━━━ ИСХОДНЫЙ ТЕКСТ ━━━

Не заслужил его похвалы и только что упомянутый Николай Иванович Кареев, 28-летний начинающий ученый, который в 1878/79 учебном году прочитал второкурсникам курс истории XIX века в качестве «стороннего», то есть внештатного преподавателя. Как и другие студенты, Милюков счел, что со стороны Кареева было «непростительной дерзостью» вторгаться в современность. Кроме того, у Милюкова была особая причина для неприязненного отношения к Карееву: оказалось, что они стали ухаживать за одной девушкой. Что собой представляла эта особа, неизвестно, но она отвергла обоих, породив у Павла неприязненное чувство не столько к ней, сколько к сопернику, оставшееся надолго. В его бумагах сохранились тезисы резко отрицательной рецензии на докторскую диссертацию Кареева «Основные вопросы философии истории» (1884){75}. Скорее всего придя к выводу, что он относится к ученому предвзято, Милюков рецензию не опубликовал.

Однако негативные впечатления от преподавания исторических дисциплин скоро сменились новыми оценками, связанными с появлением на студенческом горизонте новых ученых, из молодого поколения, которые не просто вносили свежую струю в овладение знаниями, но и приучали к аналитической работе, стремясь вывести историческую науку на принципиально новую тематику, перейти от фактологического воспроизведения царствований и режимов с их внутренней и внешней политикой и особенно войнами к исследованию общественных структур, взаимоотношения экономических, политических и идеологических факторов, к анализу новых источников, которые в огромном количестве хранились мертвым грузом в архивах.

━━━ ИСХОДНЫЕ ДАННЫЕ ━━━

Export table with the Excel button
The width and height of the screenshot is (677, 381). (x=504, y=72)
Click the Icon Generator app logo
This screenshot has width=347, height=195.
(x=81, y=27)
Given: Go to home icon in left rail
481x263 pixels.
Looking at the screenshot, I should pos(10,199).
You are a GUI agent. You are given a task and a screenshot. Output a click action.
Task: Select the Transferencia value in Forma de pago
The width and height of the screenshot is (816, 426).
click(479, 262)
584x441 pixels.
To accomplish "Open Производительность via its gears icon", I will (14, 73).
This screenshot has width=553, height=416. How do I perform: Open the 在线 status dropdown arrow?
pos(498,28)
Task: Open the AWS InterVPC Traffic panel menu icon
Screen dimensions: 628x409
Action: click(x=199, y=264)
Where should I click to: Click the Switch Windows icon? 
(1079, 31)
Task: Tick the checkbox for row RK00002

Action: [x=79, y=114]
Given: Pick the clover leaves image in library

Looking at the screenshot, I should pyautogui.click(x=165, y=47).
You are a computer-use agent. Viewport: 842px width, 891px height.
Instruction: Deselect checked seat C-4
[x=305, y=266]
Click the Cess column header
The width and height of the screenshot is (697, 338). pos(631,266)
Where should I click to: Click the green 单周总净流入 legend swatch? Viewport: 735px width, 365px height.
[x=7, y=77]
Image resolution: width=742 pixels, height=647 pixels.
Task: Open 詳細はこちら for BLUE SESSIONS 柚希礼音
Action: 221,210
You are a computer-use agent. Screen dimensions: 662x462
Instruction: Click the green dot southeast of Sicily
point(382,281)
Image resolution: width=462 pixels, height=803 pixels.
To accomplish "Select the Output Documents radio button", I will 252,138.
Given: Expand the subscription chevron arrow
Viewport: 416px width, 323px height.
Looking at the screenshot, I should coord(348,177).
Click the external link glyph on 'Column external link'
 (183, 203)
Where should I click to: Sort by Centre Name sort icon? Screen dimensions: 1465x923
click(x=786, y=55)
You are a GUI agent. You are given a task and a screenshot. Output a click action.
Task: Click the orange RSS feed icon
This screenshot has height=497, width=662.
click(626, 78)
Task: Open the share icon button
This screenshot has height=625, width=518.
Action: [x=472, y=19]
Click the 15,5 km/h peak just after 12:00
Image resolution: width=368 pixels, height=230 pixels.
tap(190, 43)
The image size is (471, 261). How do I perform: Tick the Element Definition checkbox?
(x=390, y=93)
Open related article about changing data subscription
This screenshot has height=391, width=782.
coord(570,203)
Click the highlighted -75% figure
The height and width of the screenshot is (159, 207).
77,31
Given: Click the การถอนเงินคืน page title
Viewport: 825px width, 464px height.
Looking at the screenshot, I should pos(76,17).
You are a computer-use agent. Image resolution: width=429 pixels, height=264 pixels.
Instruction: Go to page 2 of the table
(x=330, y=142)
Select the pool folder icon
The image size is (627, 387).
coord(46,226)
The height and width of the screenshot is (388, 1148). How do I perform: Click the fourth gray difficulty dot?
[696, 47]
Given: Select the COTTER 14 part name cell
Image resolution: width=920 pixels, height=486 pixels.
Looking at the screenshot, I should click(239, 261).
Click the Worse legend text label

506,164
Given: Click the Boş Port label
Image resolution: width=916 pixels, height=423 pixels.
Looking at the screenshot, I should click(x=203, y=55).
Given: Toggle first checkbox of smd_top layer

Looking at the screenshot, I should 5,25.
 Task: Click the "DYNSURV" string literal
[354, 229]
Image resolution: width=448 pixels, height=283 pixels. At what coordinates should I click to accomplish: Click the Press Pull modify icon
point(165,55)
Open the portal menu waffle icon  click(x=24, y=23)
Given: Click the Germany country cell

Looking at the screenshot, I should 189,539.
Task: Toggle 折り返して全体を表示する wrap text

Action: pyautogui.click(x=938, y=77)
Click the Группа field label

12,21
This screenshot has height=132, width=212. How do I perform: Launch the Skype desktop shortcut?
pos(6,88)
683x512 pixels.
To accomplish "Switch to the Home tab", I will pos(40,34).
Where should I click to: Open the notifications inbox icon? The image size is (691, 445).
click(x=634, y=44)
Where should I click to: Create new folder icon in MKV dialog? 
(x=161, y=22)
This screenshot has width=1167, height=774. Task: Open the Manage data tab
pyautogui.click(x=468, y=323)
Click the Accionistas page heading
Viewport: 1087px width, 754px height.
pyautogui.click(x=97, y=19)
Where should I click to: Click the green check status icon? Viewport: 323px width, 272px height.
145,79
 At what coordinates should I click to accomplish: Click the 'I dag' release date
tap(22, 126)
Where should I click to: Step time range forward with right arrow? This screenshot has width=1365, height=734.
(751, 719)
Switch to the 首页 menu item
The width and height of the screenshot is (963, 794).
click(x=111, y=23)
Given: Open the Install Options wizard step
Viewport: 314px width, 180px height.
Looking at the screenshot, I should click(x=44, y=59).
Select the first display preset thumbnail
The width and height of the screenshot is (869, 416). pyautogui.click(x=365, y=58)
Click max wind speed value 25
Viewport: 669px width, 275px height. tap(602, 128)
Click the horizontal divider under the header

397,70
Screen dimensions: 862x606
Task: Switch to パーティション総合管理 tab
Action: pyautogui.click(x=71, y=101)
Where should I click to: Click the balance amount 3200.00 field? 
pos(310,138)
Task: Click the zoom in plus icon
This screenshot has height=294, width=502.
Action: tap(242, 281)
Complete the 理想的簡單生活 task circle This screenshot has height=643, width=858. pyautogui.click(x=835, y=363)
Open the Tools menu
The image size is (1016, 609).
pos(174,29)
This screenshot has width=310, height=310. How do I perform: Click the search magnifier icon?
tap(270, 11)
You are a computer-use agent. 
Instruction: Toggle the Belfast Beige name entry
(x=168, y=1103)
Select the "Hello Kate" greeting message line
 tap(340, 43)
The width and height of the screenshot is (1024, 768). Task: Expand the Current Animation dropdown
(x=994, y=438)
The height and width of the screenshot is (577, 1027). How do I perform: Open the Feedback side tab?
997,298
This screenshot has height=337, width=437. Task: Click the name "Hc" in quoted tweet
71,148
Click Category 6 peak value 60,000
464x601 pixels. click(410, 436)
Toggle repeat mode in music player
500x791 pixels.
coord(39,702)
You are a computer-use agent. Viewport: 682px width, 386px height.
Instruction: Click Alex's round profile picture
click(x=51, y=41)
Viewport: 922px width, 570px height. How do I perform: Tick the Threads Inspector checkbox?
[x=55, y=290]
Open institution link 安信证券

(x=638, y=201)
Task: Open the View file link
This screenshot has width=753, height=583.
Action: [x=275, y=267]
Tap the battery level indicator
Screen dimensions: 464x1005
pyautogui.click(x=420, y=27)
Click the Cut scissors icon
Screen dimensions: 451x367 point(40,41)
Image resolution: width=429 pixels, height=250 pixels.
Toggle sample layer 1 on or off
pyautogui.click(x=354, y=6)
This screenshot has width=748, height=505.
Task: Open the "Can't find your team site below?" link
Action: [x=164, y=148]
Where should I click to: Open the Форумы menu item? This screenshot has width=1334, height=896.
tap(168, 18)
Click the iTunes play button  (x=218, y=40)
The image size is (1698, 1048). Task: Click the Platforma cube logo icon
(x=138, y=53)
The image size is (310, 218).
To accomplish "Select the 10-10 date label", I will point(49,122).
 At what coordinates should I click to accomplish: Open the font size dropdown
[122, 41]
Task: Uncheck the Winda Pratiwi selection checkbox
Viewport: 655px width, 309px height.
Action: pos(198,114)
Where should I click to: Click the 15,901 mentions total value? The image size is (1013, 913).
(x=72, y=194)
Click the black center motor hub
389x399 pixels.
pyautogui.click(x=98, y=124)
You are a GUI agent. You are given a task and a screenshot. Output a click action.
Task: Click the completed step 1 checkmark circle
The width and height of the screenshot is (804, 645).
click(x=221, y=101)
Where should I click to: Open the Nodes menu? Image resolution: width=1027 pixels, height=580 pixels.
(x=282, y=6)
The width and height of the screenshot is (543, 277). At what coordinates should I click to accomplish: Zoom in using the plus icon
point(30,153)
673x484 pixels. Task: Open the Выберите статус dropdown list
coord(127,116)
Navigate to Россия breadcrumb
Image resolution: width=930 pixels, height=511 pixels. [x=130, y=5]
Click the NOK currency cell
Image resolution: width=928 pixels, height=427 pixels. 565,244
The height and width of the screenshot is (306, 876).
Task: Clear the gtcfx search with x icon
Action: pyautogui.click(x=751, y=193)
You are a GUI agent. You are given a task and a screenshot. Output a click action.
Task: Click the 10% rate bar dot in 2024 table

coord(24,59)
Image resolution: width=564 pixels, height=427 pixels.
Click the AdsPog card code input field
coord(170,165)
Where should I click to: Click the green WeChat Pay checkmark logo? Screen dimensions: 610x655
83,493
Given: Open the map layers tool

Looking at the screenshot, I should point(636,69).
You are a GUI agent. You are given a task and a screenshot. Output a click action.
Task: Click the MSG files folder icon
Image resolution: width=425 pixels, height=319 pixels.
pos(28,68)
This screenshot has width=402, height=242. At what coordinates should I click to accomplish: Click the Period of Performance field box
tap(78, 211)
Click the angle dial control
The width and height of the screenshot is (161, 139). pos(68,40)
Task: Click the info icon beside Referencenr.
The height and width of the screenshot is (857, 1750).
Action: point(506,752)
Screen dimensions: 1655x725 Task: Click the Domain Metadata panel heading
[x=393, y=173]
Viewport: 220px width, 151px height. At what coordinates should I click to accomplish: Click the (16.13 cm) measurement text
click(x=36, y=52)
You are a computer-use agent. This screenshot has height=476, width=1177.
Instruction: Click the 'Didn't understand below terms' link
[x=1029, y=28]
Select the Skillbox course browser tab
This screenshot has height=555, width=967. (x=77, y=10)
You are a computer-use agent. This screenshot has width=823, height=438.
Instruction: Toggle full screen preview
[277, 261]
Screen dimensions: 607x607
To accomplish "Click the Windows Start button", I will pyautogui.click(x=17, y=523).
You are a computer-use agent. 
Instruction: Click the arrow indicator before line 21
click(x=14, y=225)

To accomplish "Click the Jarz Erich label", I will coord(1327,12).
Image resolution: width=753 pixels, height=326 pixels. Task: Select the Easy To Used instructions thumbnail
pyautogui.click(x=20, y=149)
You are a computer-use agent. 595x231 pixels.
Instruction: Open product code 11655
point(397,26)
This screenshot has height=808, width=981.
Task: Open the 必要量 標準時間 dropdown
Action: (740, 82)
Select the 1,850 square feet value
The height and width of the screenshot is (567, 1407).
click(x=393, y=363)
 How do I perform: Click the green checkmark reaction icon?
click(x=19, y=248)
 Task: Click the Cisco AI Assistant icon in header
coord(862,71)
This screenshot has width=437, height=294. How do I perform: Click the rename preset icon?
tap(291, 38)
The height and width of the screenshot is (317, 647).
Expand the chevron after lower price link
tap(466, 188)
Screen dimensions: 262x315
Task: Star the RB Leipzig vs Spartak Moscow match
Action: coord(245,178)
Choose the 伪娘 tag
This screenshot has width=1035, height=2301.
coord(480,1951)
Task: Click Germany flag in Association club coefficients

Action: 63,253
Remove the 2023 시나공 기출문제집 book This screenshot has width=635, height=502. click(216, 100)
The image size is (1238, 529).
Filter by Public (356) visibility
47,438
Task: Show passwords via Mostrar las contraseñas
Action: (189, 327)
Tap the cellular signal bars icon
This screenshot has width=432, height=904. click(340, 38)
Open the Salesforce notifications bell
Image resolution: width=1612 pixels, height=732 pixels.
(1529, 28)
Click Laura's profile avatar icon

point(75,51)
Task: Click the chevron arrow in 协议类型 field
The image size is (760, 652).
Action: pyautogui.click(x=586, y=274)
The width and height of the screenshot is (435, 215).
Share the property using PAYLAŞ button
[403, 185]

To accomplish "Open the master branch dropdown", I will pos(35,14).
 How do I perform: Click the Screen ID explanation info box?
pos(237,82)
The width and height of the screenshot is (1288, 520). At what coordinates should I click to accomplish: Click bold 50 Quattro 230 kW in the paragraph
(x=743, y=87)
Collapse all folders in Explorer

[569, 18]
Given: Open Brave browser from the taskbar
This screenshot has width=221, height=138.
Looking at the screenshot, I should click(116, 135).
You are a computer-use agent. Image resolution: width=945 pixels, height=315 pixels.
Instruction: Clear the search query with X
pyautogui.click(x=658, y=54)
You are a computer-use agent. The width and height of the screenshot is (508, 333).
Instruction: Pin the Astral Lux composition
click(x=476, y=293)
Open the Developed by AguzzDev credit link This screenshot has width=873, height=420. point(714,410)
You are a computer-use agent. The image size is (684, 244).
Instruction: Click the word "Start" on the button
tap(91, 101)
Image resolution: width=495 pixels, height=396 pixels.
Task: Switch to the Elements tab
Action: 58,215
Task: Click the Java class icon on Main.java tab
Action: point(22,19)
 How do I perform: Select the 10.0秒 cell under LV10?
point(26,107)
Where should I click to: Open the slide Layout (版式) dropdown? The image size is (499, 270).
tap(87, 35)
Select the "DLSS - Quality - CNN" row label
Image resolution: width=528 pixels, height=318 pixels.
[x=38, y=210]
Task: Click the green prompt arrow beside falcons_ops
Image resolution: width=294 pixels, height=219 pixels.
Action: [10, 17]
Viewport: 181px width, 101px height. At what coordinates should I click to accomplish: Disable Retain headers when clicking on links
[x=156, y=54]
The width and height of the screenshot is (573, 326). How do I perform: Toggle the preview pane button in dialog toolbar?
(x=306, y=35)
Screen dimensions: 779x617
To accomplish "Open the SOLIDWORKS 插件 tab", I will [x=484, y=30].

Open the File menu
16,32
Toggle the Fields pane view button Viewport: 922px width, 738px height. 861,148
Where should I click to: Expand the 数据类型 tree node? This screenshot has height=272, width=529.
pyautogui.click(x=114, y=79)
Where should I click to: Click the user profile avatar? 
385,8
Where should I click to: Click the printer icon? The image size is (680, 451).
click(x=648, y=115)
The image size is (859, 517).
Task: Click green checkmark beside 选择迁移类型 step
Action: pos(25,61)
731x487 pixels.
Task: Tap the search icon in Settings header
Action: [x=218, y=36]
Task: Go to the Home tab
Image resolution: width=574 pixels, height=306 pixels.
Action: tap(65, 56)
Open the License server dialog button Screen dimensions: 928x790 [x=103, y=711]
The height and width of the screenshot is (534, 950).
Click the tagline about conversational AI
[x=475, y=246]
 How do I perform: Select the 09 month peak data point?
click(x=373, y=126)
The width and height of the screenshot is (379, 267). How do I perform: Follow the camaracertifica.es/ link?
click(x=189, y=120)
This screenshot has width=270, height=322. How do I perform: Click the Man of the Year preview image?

━━━

◆ ЗАДАНИЕ A
Выпишите из отрывка о Милюкове кусок от слов "Однако негативные впечатления" до слов "грузом в архивах." включительно, ничего не меняя.
◆ ЗАДАНИЕ B
Ответьте коротко по отрывку о Милюкове:
(i) Сколько лет было Карееву, когда он читал курс второкурсникам?
(ii) Как называлась докторская диссертация Кареева?
(iii) Где, судя по отрывку, лежали мертвым грузом новые источники?
◆ ЗАДАНИЕ C
Допишите отрывок о Милюкове дальше, начиная сразу после его последнего предложения.

◆ ОТВЕТ A
Однако негативные впечатления от преподавания исторических дисциплин скоро сменились новыми оценками, связанными с появлением на студенческом горизонте новых ученых, из молодого поколения, которые не просто вносили свежую струю в овладение знаниями, но и приучали к аналитической работе, стремясь вывести историческую науку на принципиально новую тематику, перейти от фактологического воспроизведения царствований и режимов с их внутренней и внешней политикой и особенно войнами к исследованию общественных структур, взаимоотношения экономических, политических и идеологических факторов, к анализу новых источников, которые в огромном количестве хранились мертвым грузом в архивах.

◆ ОТВЕТ B
(i) 28 лет.
(ii) «Основные вопросы философии истории» (1884).
(iii) В архивах.

◆ ОТВЕТ C
На первое место в кругу интересов Милюкова история выдвигалась постепенно. Через много лет он писал младшему сыну, ставшему студентом, что «несколько раз менял намеченные предметы деятельности, иногда разочаровывался в них, иногда признав себя менее пригодным к одним, чем к другим, и решившись самоограничиться»{76}.

Тем временем Павел Милюков искал свое место в науке – где-то на грани социально-политической истории, истории искусства и филологии, постепенно подбираясь к комплексному пониманию культуры не просто как суммы определенных слагаемых, а как специфической дисциплины, имеющей право на существование в качестве самостоятельной исторической отрасли.

Заниматься, однако, приходилось не только академическими делами, всё больше думать о вещах элементарных, о том, чтобы поддерживать сносный уровень жизни.

Уже в первый студенческий год значительно уменьшился заработок отца, страдавшего тяжелым сосудистым заболеванием и вынужденного перейти в банке, где он служил оценщиком, на неполный рабочий день. Семья, членом которой, по крайней мере внешне, продолжал оставаться Павел, переехала из просторной квартиры в Староконюшенном переулке в значительно меньшее жилище на Чистых прудах. Впрочем, достаточно непритязательный Павел скорее не горевал по этому поводу, а был рад, что зимой можно на соседнем пруду кататься на коньках, а летом укрыться от жары на тенистом бульваре. Его вполне устраивала отведенная ему маленькая комната, где помещались кровать, письменный стол и полки с постепенно накапливавшейся библиотекой.

Судя по его воспоминаниям, Павел не участвовал в семейных расходах. Более того, непонятно, на какие деньги он учился в университете. Он не пишет об этом в воспоминаниях, и другие источники не сообщают сведений на этот счет. Похоже, за обучение всё же платил отец.

Очень скоро Павел отказался от продажи профессорских лекций студентам, ибо это занятие всё более его раздражало бессмысленностью, низким качеством распространяемого материала, да и мизерностью заработка. На первом и втором курсах он немного подрабатывал частными уроками, но, как сам признавал, полученные деньги шли только на покупку книг{77}.

Создается впечатление, что взрослый уже Павел чувствовал себя не членом семьи, а квартирантом, которого почти не трогали семейные заботы. Такой строй мыслей и поведения особенно четко проявился в том, как он воспринял кончину отца.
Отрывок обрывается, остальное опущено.